In multilevel linear regression analysis it is easy to partition the variance between different levels and compute measures of clustering that provide intuitive information for capturing contextual phenomena.^3–5 However, for binary outcomes, the partition of variance between different levels does not have the intuitive interpretation of the linear model. Despite these difficulties several methods have been developed in logistic regression to obtain suitable epidemiological information on area level variance and clustering within areas.^6–9

This paper represents the last of a series of four included in a project aimed to explain in a conceptual rather than a mathematical way how to calculate and interpret multilevel measures of variance and clustering.^3–5 This study is focused at measures of variation in logistic regression. We put a special emphasis on indicating the relevance of these measures in social epidemiology and community health.¹

THE ILLUSTRATIVE EXAMPLE

Background and objectives

In Sweden individual economic resources are not an important determinant for choosing private compared with public healthcare practitioners as the county council supports patient fees in both cases. The choice of a private rather than a public practitioner may express individual preferences, demands, and expectations related to socioeconomic position. Moreover, place of residence may influence this individual decision over and above individual characteristics. In this study, we used multilevel measures of variance and clustering to quantify the contextual dimension of this healthcare seeking behaviour.

Population and methods

Data sources and variables

Our illustrative analysis was based on the health survey in Scania conducted in 2000, a postal self administered questionnaire survey.¹⁰ Each of the 33 municipalities of the county of Scania, Sweden, corresponded to a survey area, except the four largest municipalities Helsingborg, Kristianstad, Lund, and Malmö, which were subdivided into 6, 5, 10, and 10 administrative areas respectively. In total there were 60 different survey areas. The initial survey sample consisted of 23 437 persons born between 1919 and 1981, 13 715 (59%) of whom agreed to participate. The survey seems largely representative of the total Scanian population. An important concern, however, is the under-representation of the immigrant population.¹¹

After approval by the ethical committee at the Medical Faculty of Lund, survey data were linked to the 1999 patient administrative register, which contains individual level information on utilisation of all public and private health care financed by the county council in Skåne. This study only considered people who had had at least one contact with a health care provider during 1999 (10 723 persons aged 18–80 years).

The binary outcome distinguished those persons who had consulted a private physician at least once in 1999 from those who had not.

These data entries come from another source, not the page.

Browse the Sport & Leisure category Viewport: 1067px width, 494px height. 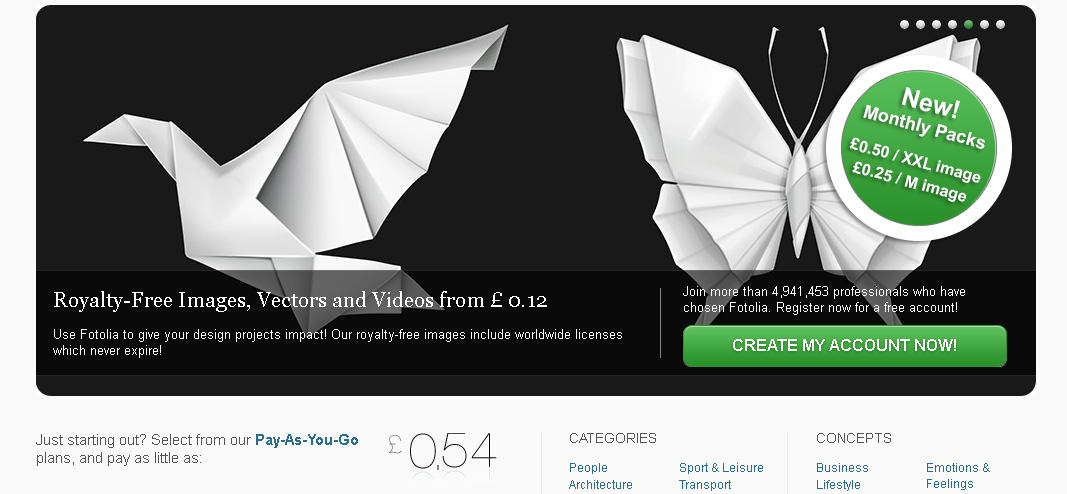[x=721, y=467]
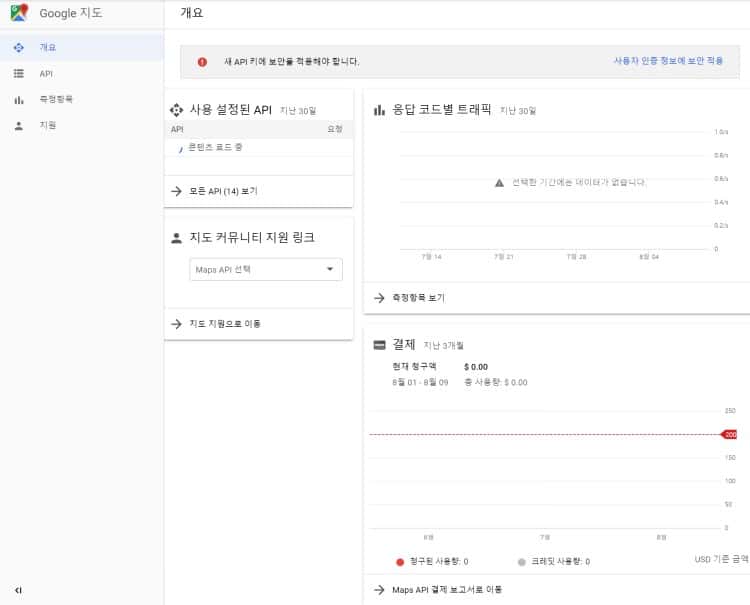Click the dropdown arrow in Maps API selector
This screenshot has width=750, height=605.
330,269
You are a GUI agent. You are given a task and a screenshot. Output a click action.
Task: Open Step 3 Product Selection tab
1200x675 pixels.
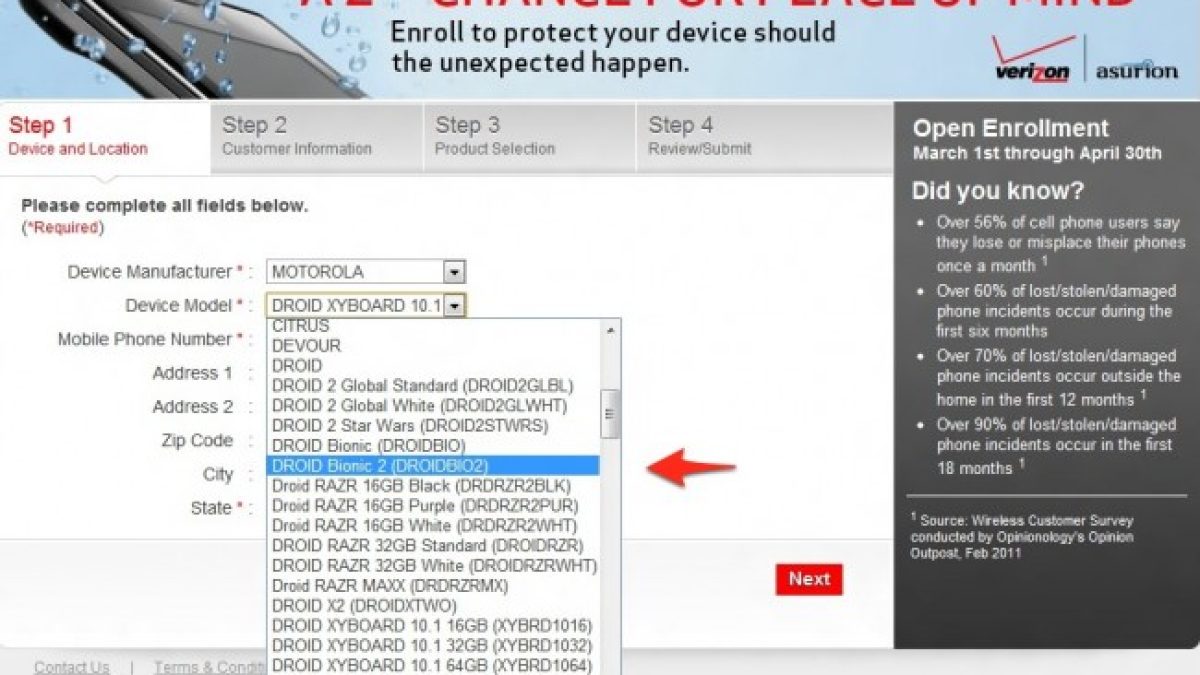click(x=530, y=136)
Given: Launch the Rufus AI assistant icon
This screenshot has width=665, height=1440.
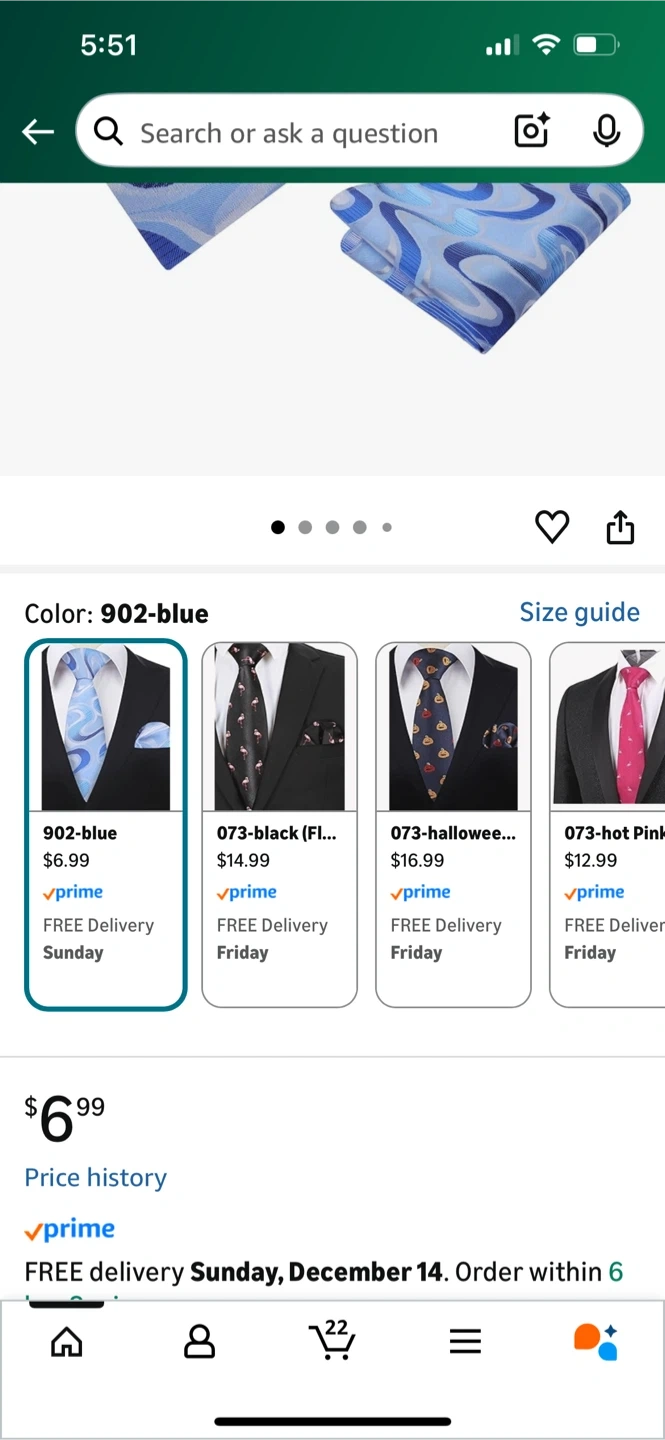Looking at the screenshot, I should [596, 1341].
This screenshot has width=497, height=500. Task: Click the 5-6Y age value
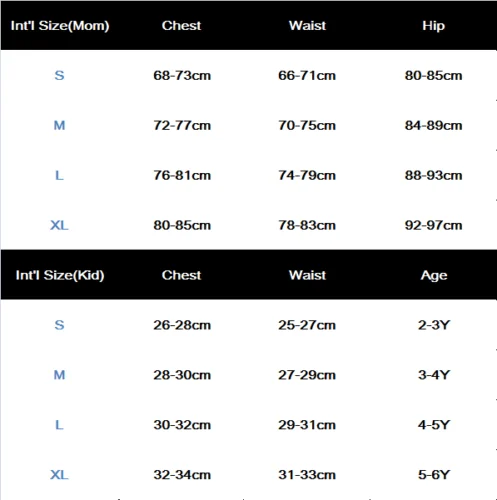coord(434,475)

Age was introduced as a continuous variable. Sex (men v women) and educational level (nine years or less, more than nine years) were divided into two categories. An area level socioeconomic variable, defined as the percentage of highly educated inhabitants, was coded in two classes with the median value as the cut off. This area variable was derived from data on the whole population of the county.

Multilevel analysis

We aimed to investigate whether the residential area determined the choice of a private as compared with public practitioner. We first estimated an “empty” model (model i), which only includes a random intercept and allowed us to detect the existence of a possible contextual dimension for this phenomenon.³ Thereafter, we included the individual characteristics in the model (model ii) to investigate the extent to which area level differences were explained by the individual composition of the areas.⁴ Finally we added the area variable (model iii) to investigate whether this contextual phenomenon was conditioned by specific area characteristics.⁵

The multilevel logistic regression models were estimated with Markov Chain Monte Carlo (MCMC) method using MLwiN software (version 1.2) developed by Goldstein research group.^12,13

THE MULTILEVEL LOGISTIC REGRESSION

In logistic regression the aim is to predict the probability p_i that a phenomenon (for example, visiting a private physician) occurs for the individual i in function of a certain number of variables. As the natural values of p_i extend from 0 to 1 and a regression analysis is better performed on values between −∞ and +∞ we transform p_i in logit (p_i), which is comprised of values between −∞ and +∞.¹⁴

More specifically, multilevel logistic regression considers that the individual probability is also statistically dependent on the area of residence of the subjects. This dependence on the context needs to be accounted for to obtain correct regression estimates, but doing so also conveys substantive information in itself.^1,15,16

In model i (the empty model) the probability of visiting a private physician is only function of the area in which the people live, which is accounted for with an area level random intercept:

M = overall mean probability (prevalence) expressed on the logistic scale

E_A = area level residual*. The area level residuals are on the logistic scale and normally distributed with mean 0 and variance V_A.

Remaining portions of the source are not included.